MPs have launched an inquiry into the planned renovation of the Palace of West Minister, following a lack of sufficient evidence to justify the spending.
The committee is exploring different cost options, and will suggest in a letter to David Lidington, leader of the House of Commons, that the net present cost calculations do not align with the Treasury’s “green book” on best practice in discounting.
Andrew Tyrie, Chairman of the Treasury committee, said: “The restoration and renewal programme is estimated to cost between £3.5Bn and £4Bn over five to eight years. Neither the report by Deloitte nor that by the joint commission provides enough of the evidence needed to come even to a preliminary decision on these proposals.
“So the Treasury committee will attempt to collect some of it. This is why the committee has called for evidence on this massive, and hugely expensive, restoration project. The proposals certainly need thorough scrutiny.”
MPs and peers had warned the palace risks a “crisis” without repairs. A joint parliamentary committee of MPs and peers were appointed to examine the refurbishment options, and suggested that all MPs and peers should vacate both Houses of Parliament for six years during the works, and said the plans should not be delayed any further.

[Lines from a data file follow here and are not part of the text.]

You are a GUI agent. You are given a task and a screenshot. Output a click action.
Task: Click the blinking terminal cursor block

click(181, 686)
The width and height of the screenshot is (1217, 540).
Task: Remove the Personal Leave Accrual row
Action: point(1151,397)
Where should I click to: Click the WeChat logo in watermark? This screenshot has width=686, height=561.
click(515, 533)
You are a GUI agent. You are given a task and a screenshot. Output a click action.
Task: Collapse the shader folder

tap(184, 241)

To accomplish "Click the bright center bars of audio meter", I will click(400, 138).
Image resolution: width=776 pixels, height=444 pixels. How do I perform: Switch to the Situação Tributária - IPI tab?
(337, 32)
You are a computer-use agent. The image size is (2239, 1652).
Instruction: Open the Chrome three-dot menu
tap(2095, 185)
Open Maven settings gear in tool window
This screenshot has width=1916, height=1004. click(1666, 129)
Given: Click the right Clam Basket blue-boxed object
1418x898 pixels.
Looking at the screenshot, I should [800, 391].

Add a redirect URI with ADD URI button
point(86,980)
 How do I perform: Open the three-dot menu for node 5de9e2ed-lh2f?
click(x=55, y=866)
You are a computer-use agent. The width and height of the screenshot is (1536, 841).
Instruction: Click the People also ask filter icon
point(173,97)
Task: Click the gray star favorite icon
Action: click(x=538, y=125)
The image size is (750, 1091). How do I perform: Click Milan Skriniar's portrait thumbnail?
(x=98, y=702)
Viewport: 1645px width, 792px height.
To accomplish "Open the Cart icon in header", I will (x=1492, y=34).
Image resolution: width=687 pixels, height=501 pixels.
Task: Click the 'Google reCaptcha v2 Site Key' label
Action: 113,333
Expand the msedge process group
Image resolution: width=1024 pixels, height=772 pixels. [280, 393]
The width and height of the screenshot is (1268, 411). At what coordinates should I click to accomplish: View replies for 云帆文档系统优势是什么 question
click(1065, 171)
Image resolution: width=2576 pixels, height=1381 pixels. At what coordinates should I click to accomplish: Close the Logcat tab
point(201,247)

It has been said that due to the age of the Grade I-listed building, and the severe effects of asbestos, fragile stonework and ageing electrics and wiring, the building would be knocked down if it was not protected.
Chris Bryant, a Labour MP on the committee, said: “All the evidence points to having to move out of the whole palace simultaneously. That is the lowest-risk, most cost-effective and quickest option.”
The project could cost up to £4bn and take five to eight years to complete.
A decision on whether to press ahead with a full of partial evacuation is expected in the coming weeks.